Author: Kjetil Torgrim Homme Date: To: Dan Egli CC: Exim Users Subject: Re: [Exim] multiple exim, same spool
On Sat, 2004-07-10 at 01:29 -0600, Dan Egli wrote: > explain lmtp?
it's basically SMTP for local use, the difference is that it presumes
the sending host is responsible for keeping the messages in a queue
until the recipient host is able to accept it. the key to making this
work is that you can defer messages per recipient after DATA.
the most common use of LMTP is probably to deliver to Cyrus.
> And what if it's 2+ machines sending mail? I'm not necessarily trying to
> justify sharing the spool, just coming up with situations where I would
> think of doing that, and trying to find alternates.

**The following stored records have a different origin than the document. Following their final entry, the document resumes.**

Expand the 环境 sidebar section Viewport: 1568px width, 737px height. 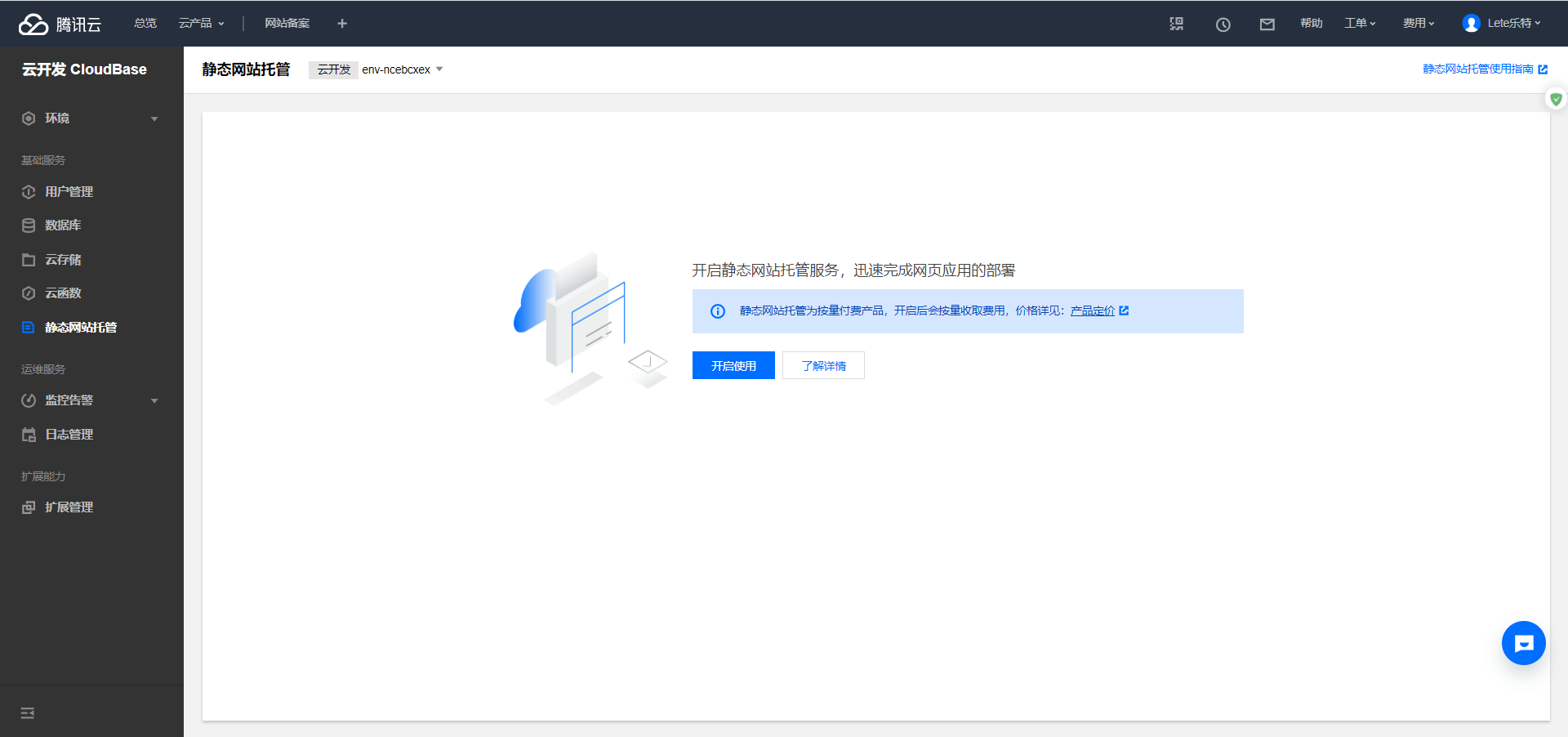[90, 118]
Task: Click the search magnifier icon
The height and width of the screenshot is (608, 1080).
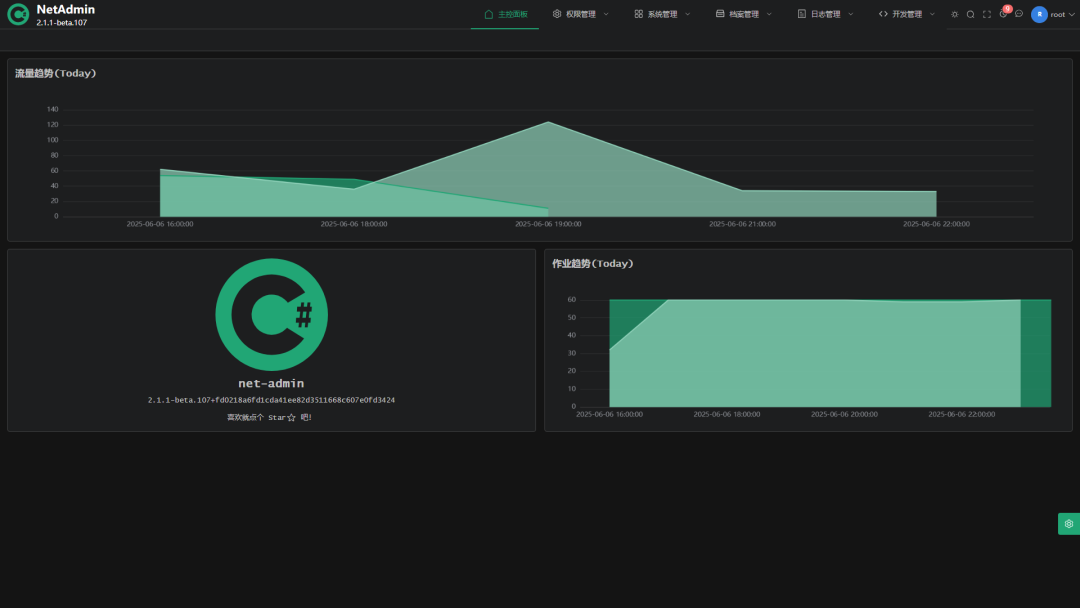Action: click(970, 14)
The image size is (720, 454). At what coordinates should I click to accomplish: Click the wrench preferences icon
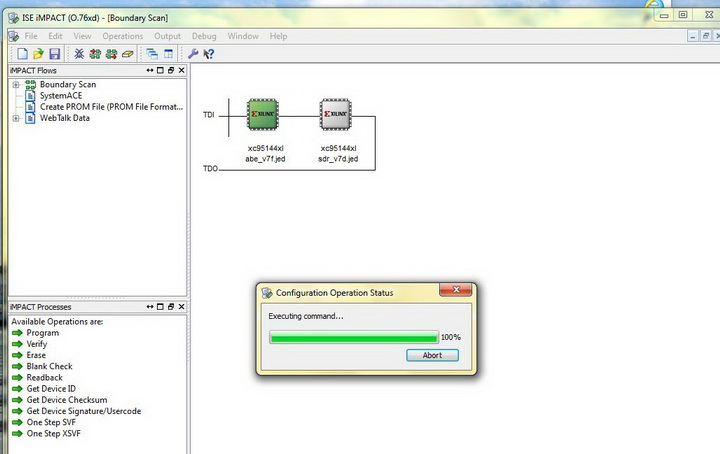click(192, 53)
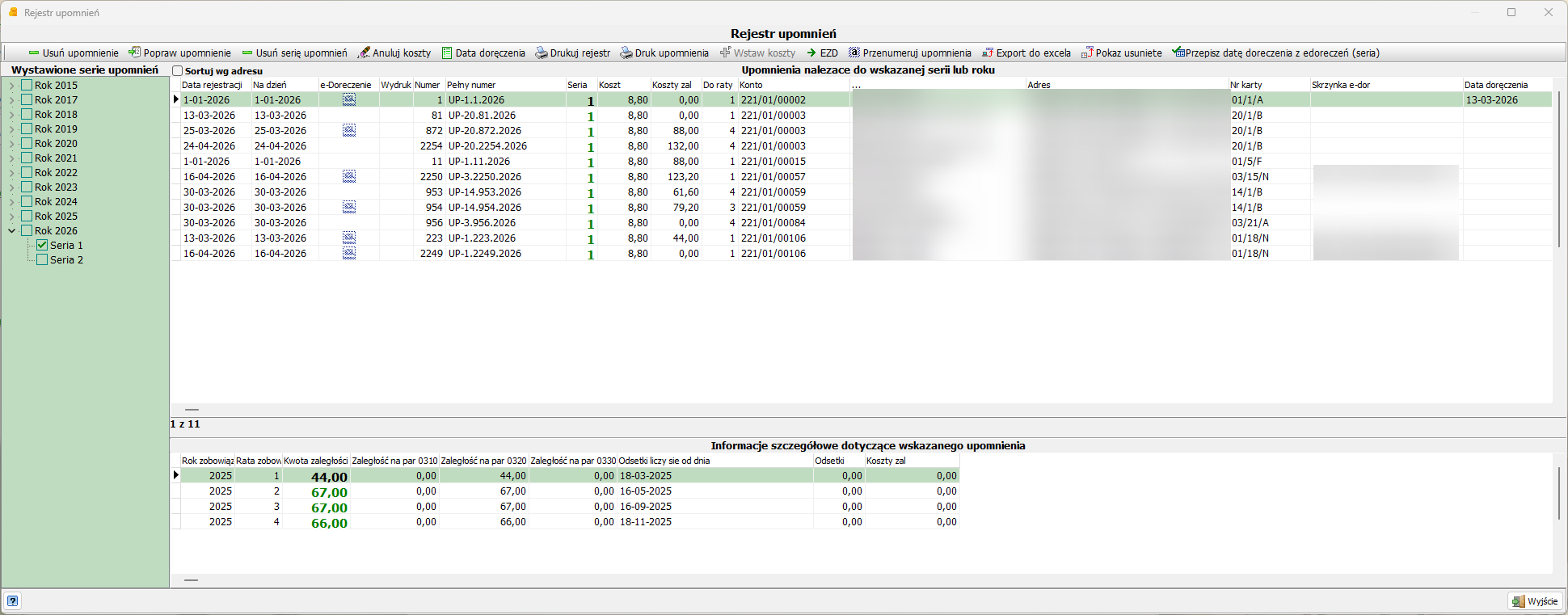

don't say spool, that's really not what we're discussing, the issue is
sharing the mail queue. sharing the spool is fine, we've had a spool on
NetApp with four delivery servers (running Solaris) for years with very
few problems.
sharing the queue is a bit different. the upside is that if one of your
sender hosts go down, some other sender host can pick it up and handle
it. if the queues were separate and local to each host, the messages
would be stuck until the host was back up. however, messages shouldn't
spend time on the queue, and if they are queued, not many will notice an
additional 30-45 minutes of downtime. yes, each sender host is a single
point of failure, but only for the messages in the queue. if you have a
shared queue, on the other hand, that shared storage becomes a single
point of failure for _all_ outbound deliveries.